2140 - Information Storage and Retrieval : October 2015

Saturday, October 31, 2015

MIR Chapter 10

The design principles are offer informative feedback, reduce working memory, provide alternative interface for novice and expert users, information access interfaces.
Precision and recall measures have been widely used for comparing the ranking results of non-interactive systems, but are less appropriate for assessing interactive systems. The standard evaluations emphasize high recall levels.
The user interface should also support methods for monitoring the status of the current strategy in relation to the user's current task and high-level goals.
Studies show that users tend to start out with very short queries, inspect the results, and then modify those queris in an incremental feedback cycle.

The Design of Search User Interfaces

The most understandable and transparent way to order search results is according to how recently they appeared.
Another important issue in the tradeoff between system cleverness and user control lies with query transformations.
Keyboard shortcuts can save time and effort when the user is typing, as the shortcuts remove the need to move hands away from the keyboard to the mouse. But there is a barrier to using shortcuts, as they require memorization.

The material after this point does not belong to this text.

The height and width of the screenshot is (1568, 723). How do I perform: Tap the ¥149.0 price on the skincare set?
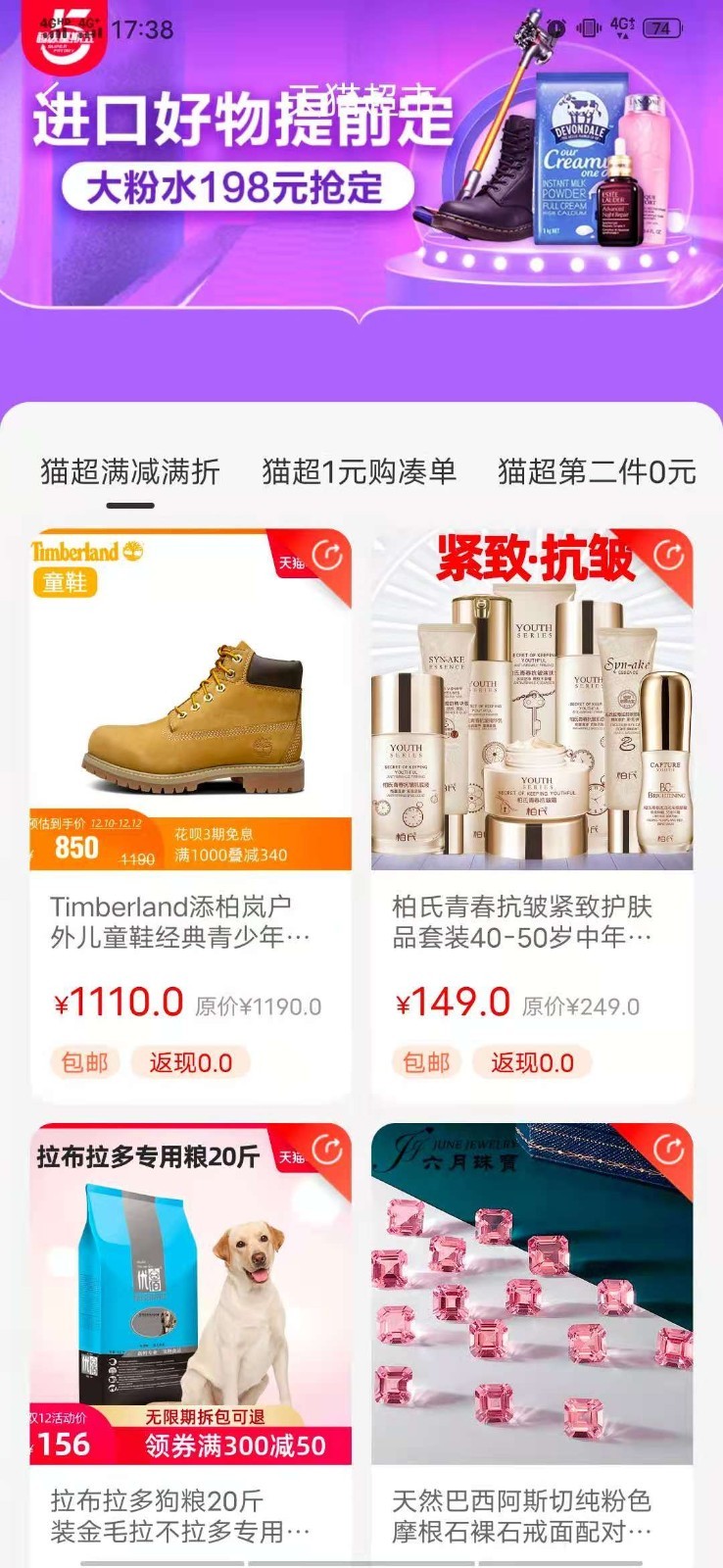(451, 1004)
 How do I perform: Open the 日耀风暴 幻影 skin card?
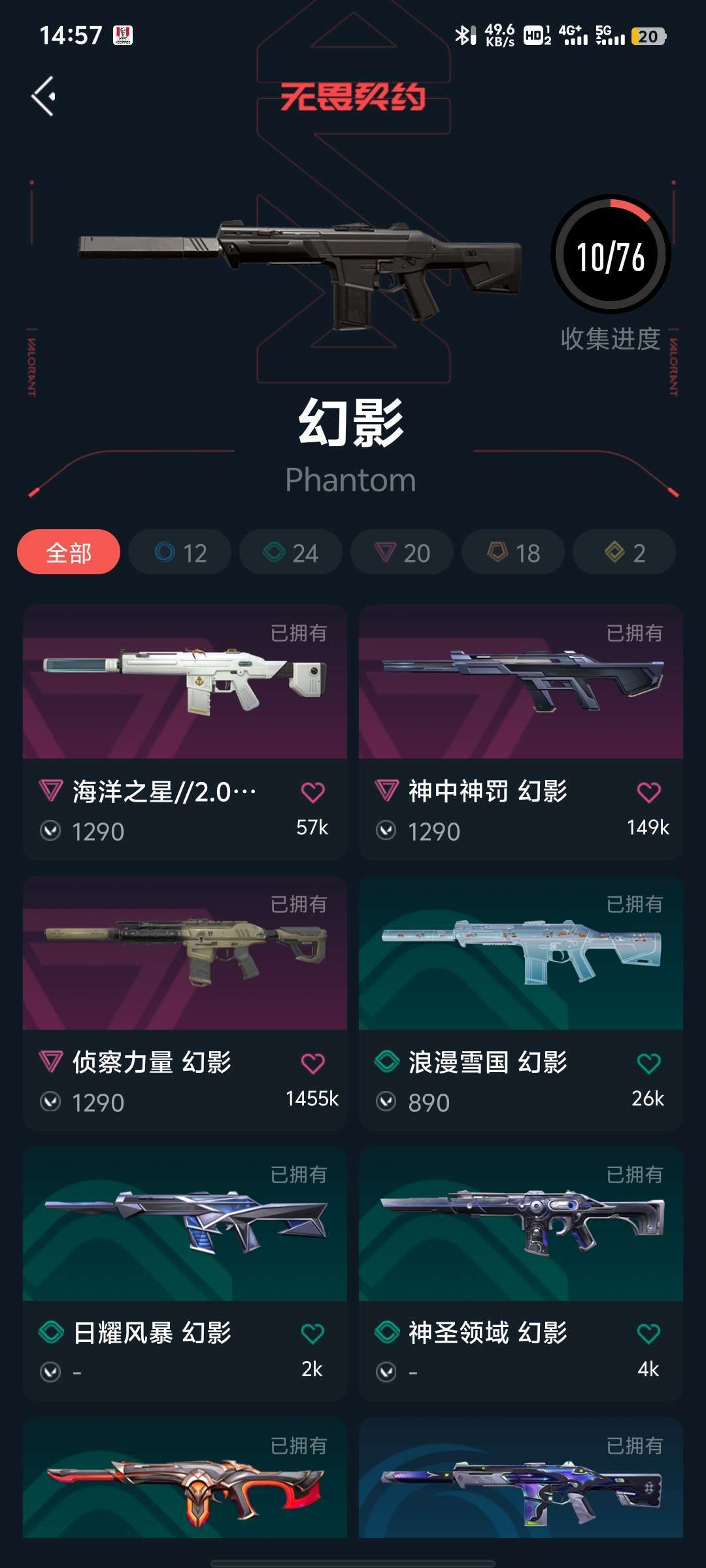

Information Visualization For Text Analysis

One of the most common strategies used in text mining is to identify important entities within the text and attempt to show connections among those entities.
Standard data graphics can be an effective tool for understanding frequencies of usage of terms within documents.

The article begin with a discussion of measuring the effectiveness of IR systems and the test collections that are most often used for this purpose. We then present the straightforward notion of relevant and nonrelevant documents and the formal evaluation methodology that has been developed for evaluating unranked retrieval results.
That relevance of retrieval results is the most important factor: blindingly fast, useless answers do not make a user happy. However, user perceptions do not always coincide with system designers’ notions of quality.
The standard way to measure human satisfaction is by various kinds of user studies. These might include quantitative measures, both objective, such as time to complete a task, as well as subjective, such as a score for satisfaction with the search engine, and qualitative measures, such as user comments on the search interface.

The paper talks about the experiments with a range of collections of different sizes and languages, comparing no-expansion base and conventional independent local expansion. The experiment results are very helpful for expansions in all kinds of form.
The comparison between local context pseudo relevance feedback and real relevance feedback are very interesting two strategies for the special case.

The paper conduct a study of methods for negative relevance feedback. They compare representative negative feedback methods, covering vector space models.
Also the author mentioned how to evaluate negative feedback, which requires a test set with sufficient difficult topics. from the vector space models in the paper, I think model based negative feedback methods are generally more effective than those based on vector-space models.

How to balance the efficiency and the quality of ranking in real world?

Djoerd Hiemstra and Arjen de Vries

The paper shows the existence of efficient retrieval algorithms that only use the matching terms in their computation. And the language models could be interpreted as belonging to tf.idf term weighting algorithms
It introduces three traditional retrieval models: The vector space model(rank documents by the similarity between the query and each document), the probabilistic model(rank documents by the probability of relevance given a query) and Boolean model(use the operations of Boolean algebra for query formulations).
The vector space model and the probabilistic model stand for different approaches to information retrieval. The former is based on the similarity between query and document, the latter is based on the probability of relevance, using the distribution of terms over relevant and non-relevant documents.
The paper differs considerably from other publications that also compare retrieval models within one frame work, beacuse it is not to show that the language modelling approach to information retrieval is so flexible that it can be used to model or implement many other approaches to information retrieval.
As a side effect of the introduction of language models for retrieval, this paper introduced new ways of thinking about two popular information retrieval tools: the use of stop words and the use of a stemmer.

What's the effect of idf on ranking for one term queries?